▶ Your task: Reproduce the records below in full and word for word, excluding pictures.
#### Materials provided
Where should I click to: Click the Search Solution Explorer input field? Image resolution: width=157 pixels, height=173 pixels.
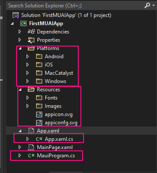click(75, 6)
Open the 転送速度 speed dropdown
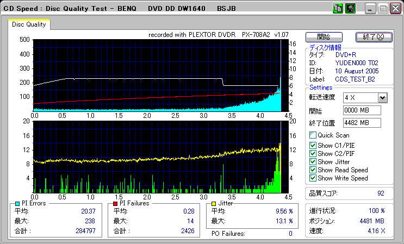The height and width of the screenshot is (244, 404). click(x=382, y=97)
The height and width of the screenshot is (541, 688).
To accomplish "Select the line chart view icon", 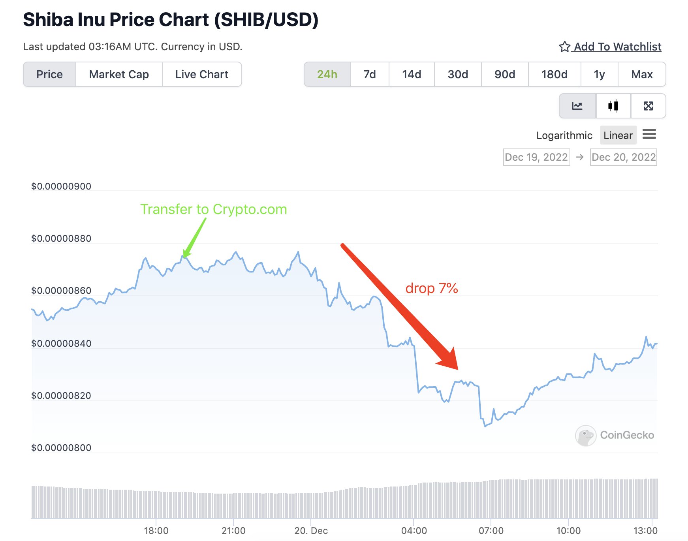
########
▶ Answer to the problem:
Where should I click to: Click the Search Solution Explorer input field? Image resolution: width=157 pixels, height=173 pixels.
click(75, 6)
Open the 転送速度 speed dropdown
The height and width of the screenshot is (244, 404). click(x=382, y=97)
The height and width of the screenshot is (541, 688).
To accomplish "Select the line chart view icon", 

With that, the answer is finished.